*Records supplied:*
________________________

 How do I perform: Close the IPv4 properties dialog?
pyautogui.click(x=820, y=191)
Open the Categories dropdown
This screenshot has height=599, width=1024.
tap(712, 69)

________________________

*Requirements:* Rewrite the entries above as a numbered list and omit any blank lines.

*Exercise result:*
1.  How do I perform: Close the IPv4 properties dialog?
2. pyautogui.click(x=820, y=191)
3. Open the Categories dropdown
4. This screenshot has height=599, width=1024.
5. tap(712, 69)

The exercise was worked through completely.